* **Page excerpt**
Entry updated 16 January 2023. Tagged: Author.

(1929-2011) German author, most of whose creative life was spent in East Germany, where her career was difficult but ultimately – though perhaps not until her last decade – recognized in moat-defensive reunited Germany as triumphant. "Selbstversuch" ["Self-Experiment"] (February 1973 Sinn und Form), filmed for Television as Selbstversuch (1990) directed by Peter Bird, is a radical exercise in Transgender SF, a Feminist grappling with the complexities involved, with an invocation of Cyborg rhetoric (see subsequent work by Donna J Haraway; see also Women SF Writers).

* **Dataset content**
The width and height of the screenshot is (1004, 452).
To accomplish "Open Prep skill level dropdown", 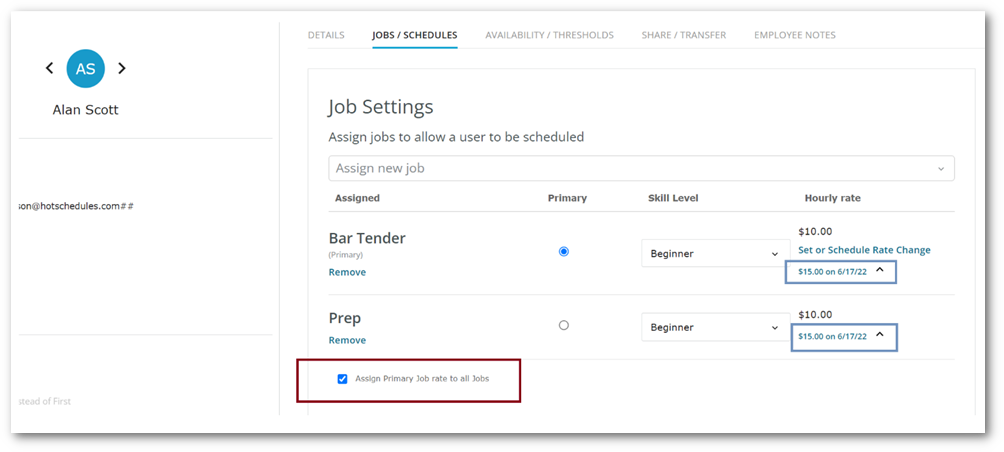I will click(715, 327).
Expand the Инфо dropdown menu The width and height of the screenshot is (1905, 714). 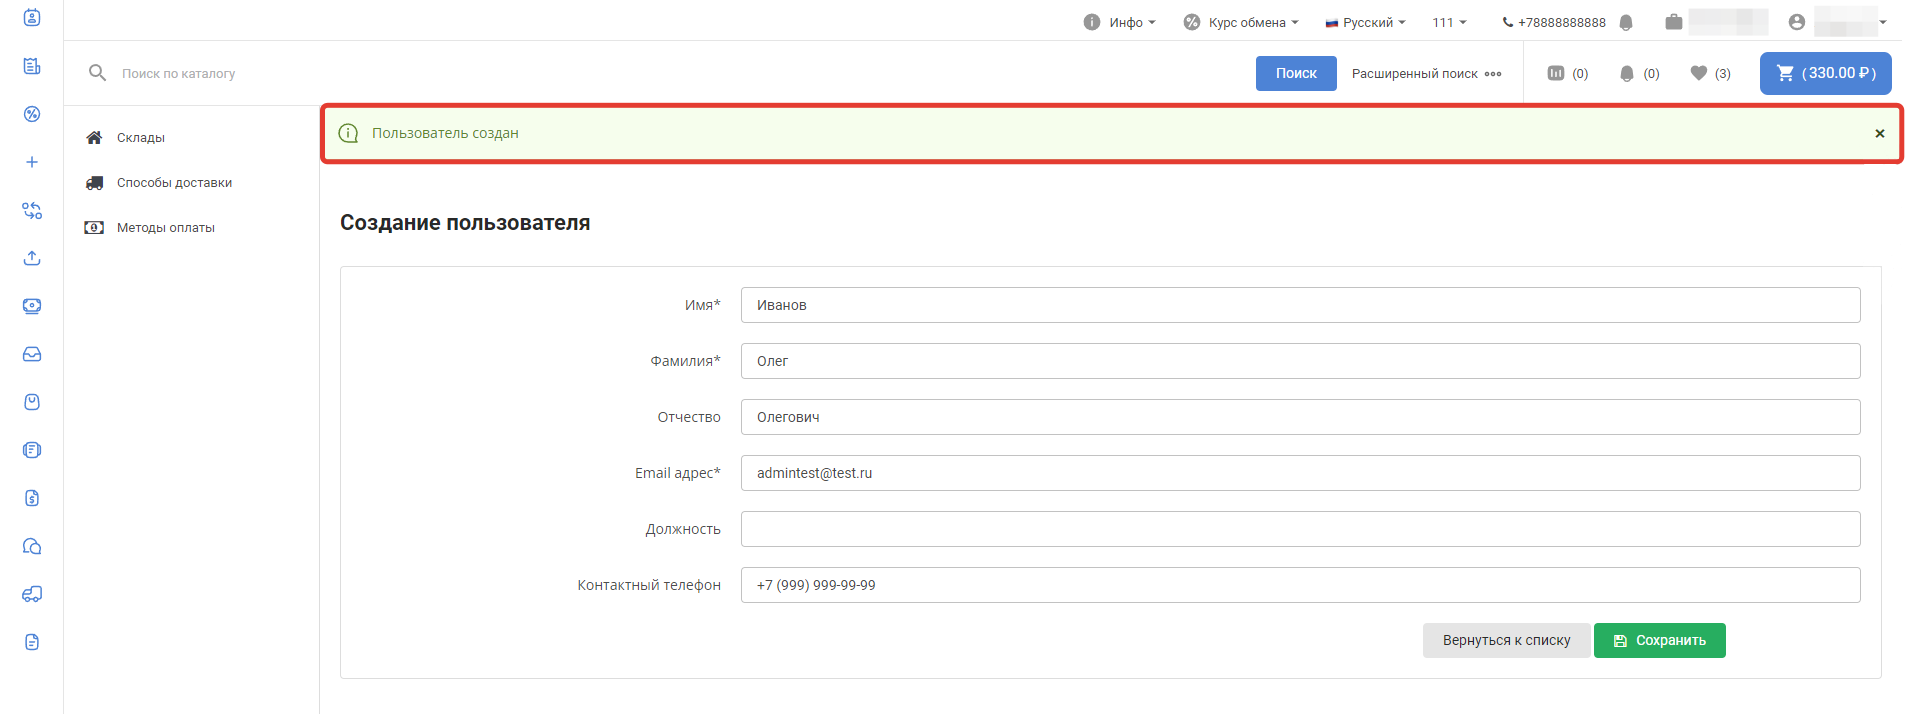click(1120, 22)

* **Instructions for the task**
Return the passage of the German author entry from "Entry updated 16" to "Women SF Writers).", copied word for word.

* **Result for this task**
Entry updated 16 January 2023. Tagged: Author.

(1929-2011) German author, most of whose creative life was spent in East Germany, where her career was difficult but ultimately – though perhaps not until her last decade – recognized in moat-defensive reunited Germany as triumphant. "Selbstversuch" ["Self-Experiment"] (February 1973 Sinn und Form), filmed for Television as Selbstversuch (1990) directed by Peter Bird, is a radical exercise in Transgender SF, a Feminist grappling with the complexities involved, with an invocation of Cyborg rhetoric (see subsequent work by Donna J Haraway; see also Women SF Writers).